Problem statement -
Reproduce the following records line for line, with no changes.

Source material -
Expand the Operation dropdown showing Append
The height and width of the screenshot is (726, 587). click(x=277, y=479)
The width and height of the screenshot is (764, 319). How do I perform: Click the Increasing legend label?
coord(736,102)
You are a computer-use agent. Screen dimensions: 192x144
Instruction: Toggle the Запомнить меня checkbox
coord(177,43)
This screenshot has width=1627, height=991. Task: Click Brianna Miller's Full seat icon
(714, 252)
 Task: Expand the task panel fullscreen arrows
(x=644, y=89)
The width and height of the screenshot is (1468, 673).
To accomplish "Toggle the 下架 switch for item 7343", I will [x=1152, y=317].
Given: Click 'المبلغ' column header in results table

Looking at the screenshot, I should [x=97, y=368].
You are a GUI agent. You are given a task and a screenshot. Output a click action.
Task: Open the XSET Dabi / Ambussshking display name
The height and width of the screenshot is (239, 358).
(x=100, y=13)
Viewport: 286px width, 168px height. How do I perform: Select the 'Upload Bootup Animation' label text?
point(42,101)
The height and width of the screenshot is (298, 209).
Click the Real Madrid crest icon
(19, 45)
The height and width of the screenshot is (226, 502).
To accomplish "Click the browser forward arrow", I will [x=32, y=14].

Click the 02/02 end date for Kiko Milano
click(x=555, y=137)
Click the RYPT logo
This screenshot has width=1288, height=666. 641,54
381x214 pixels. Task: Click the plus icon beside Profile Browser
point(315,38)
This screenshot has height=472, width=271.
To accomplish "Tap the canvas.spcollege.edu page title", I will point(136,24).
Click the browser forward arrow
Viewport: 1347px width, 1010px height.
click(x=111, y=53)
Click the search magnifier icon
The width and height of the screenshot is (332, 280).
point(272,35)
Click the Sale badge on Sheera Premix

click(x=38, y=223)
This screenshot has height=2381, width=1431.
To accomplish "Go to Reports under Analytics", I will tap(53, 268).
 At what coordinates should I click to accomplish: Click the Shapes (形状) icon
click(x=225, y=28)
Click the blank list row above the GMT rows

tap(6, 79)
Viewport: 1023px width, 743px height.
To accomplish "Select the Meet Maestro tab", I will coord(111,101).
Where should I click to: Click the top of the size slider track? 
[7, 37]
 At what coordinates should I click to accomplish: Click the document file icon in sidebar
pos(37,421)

The solution -
Expand the Operation dropdown showing Append
The height and width of the screenshot is (726, 587). click(x=277, y=479)
The width and height of the screenshot is (764, 319). How do I perform: Click the Increasing legend label?
coord(736,102)
You are a computer-use agent. Screen dimensions: 192x144
Instruction: Toggle the Запомнить меня checkbox
coord(177,43)
This screenshot has width=1627, height=991. Task: Click Brianna Miller's Full seat icon
(714, 252)
 Task: Expand the task panel fullscreen arrows
(x=644, y=89)
The width and height of the screenshot is (1468, 673).
To accomplish "Toggle the 下架 switch for item 7343", I will [x=1152, y=317].
Given: Click 'المبلغ' column header in results table

Looking at the screenshot, I should [x=97, y=368].
You are a GUI agent. You are given a task and a screenshot. Output a click action.
Task: Open the XSET Dabi / Ambussshking display name
The height and width of the screenshot is (239, 358).
(x=100, y=13)
Viewport: 286px width, 168px height. How do I perform: Select the 'Upload Bootup Animation' label text?
point(42,101)
The height and width of the screenshot is (298, 209).
Click the Real Madrid crest icon
(19, 45)
The height and width of the screenshot is (226, 502).
To accomplish "Click the browser forward arrow", I will [x=32, y=14].

Click the 02/02 end date for Kiko Milano
click(x=555, y=137)
Click the RYPT logo
This screenshot has width=1288, height=666. 641,54
381x214 pixels. Task: Click the plus icon beside Profile Browser
point(315,38)
This screenshot has height=472, width=271.
To accomplish "Tap the canvas.spcollege.edu page title", I will point(136,24).
Click the browser forward arrow
Viewport: 1347px width, 1010px height.
click(x=111, y=53)
Click the search magnifier icon
The width and height of the screenshot is (332, 280).
point(272,35)
Click the Sale badge on Sheera Premix

click(x=38, y=223)
This screenshot has height=2381, width=1431.
To accomplish "Go to Reports under Analytics", I will tap(53, 268).
 At what coordinates should I click to accomplish: Click the Shapes (形状) icon
click(x=225, y=28)
Click the blank list row above the GMT rows

tap(6, 79)
Viewport: 1023px width, 743px height.
To accomplish "Select the Meet Maestro tab", I will coord(111,101).
Where should I click to: Click the top of the size slider track? 
[7, 37]
 At what coordinates should I click to accomplish: Click the document file icon in sidebar
pos(37,421)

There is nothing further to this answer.